Heart wood and sap wood : In old trees, secondary wood is differentiated into a centrally situated darker and harder wood called the heart wood or duramen which are physiologically inactive (almost dead)and an outer light-coloured zone called the sap wood or alburnum which are physiologically active. Dark colour of heart wood is due to the deposition of tannins, resins, gums, essential oils, etc. in the cell walls and cell cavities. The water conduction takes place through sap wood. During the conversion of sap wood into heartwood the most important change is development of tyloses in the heart wood. Tyloses are balloon like structures, develop from xylem parenchyma. These tyloses block the passage of xylem vessels so also called as tracheal plug. The heart wood is commercially used as wood. When the plant is made hollow, it will not die because the water conduction takes place through sap wood. The heart wood is well developed in Morus alba (Mulberry). The heart wood is absent in Populus and Salix plant. As a tree grows older thickness of heartwood increases and sap wood remains same.
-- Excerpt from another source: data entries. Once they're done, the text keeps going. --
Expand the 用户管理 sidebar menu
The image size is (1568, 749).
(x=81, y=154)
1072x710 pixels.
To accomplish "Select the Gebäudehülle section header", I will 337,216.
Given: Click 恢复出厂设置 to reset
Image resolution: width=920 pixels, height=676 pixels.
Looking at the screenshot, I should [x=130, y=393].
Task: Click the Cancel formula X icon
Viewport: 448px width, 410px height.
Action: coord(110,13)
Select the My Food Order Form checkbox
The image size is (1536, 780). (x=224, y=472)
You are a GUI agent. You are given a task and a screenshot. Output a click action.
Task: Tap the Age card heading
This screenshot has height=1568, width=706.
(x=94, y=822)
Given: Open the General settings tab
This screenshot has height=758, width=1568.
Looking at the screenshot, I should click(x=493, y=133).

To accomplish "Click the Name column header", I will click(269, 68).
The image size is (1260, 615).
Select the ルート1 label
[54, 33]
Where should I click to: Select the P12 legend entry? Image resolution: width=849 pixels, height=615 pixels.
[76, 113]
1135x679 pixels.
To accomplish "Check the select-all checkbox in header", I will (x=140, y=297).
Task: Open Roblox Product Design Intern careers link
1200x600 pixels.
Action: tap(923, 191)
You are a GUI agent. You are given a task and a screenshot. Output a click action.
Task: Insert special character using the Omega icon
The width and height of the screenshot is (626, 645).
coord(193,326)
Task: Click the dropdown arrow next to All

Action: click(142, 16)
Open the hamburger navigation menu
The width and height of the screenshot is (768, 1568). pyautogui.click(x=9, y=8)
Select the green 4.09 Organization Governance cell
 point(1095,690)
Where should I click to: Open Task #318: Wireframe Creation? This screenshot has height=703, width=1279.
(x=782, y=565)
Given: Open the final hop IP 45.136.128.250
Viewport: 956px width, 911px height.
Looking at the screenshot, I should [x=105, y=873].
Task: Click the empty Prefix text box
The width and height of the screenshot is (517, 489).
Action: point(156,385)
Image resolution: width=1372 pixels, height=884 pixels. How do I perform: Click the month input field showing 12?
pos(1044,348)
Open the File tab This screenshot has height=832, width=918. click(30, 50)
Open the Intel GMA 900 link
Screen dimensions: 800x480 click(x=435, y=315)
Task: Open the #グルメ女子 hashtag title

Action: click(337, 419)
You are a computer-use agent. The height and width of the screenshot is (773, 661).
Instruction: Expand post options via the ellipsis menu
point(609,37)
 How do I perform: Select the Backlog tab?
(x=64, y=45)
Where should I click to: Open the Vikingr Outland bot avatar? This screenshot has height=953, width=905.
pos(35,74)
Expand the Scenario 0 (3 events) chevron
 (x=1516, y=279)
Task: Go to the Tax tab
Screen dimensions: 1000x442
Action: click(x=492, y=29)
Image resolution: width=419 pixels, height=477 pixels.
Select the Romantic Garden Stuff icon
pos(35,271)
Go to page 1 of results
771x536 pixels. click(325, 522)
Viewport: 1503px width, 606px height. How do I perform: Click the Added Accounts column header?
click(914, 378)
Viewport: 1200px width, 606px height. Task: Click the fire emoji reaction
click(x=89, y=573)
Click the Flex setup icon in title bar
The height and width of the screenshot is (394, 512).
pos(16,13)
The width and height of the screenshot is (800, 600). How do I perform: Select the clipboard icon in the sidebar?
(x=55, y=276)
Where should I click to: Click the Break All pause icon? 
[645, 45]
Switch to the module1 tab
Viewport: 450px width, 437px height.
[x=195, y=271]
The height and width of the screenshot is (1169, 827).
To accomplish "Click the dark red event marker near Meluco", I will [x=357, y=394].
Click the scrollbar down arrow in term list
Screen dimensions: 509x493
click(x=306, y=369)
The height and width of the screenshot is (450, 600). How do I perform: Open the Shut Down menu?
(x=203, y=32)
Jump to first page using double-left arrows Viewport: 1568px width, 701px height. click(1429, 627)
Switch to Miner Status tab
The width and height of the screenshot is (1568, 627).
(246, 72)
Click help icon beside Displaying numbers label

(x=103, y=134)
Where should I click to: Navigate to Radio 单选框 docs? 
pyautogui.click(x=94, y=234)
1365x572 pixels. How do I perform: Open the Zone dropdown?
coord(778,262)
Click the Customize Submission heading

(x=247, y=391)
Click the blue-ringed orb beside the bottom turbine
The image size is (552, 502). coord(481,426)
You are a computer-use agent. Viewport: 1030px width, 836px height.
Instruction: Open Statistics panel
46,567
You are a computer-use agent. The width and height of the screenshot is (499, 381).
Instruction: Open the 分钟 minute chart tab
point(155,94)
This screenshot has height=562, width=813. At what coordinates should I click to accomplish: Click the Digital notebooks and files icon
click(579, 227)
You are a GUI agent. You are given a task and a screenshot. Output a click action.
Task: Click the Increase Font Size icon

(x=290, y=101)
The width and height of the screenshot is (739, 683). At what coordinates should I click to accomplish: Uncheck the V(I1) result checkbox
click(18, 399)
(2) Secondary growth in dicot roots : Vascular bundles in dicot roots are radial, exarch and mostly triarch. Vascular cambium is formed secondarily from conjunctive parenchyma cells lying just below each phloem strand. Thus the number of cambium strips formed equals the number of phloem strands. The cells of pericycle lying outside the protoxylem also become meristematic to form part of strips of cambium. These cambial strips join the first formed cambium strips to form complete but wavy ring of vascular cambium. This cambium ring produces secondary xylem on inner side and secondary phloem on outer side. In roots, the growth rings are not distinct because there is no seasonal variation under the soil. From the outer layers of pericycle arises the phellogen which cuts phellem (cork) on the outer side and secondary cortex or phelloderm toward the inner side.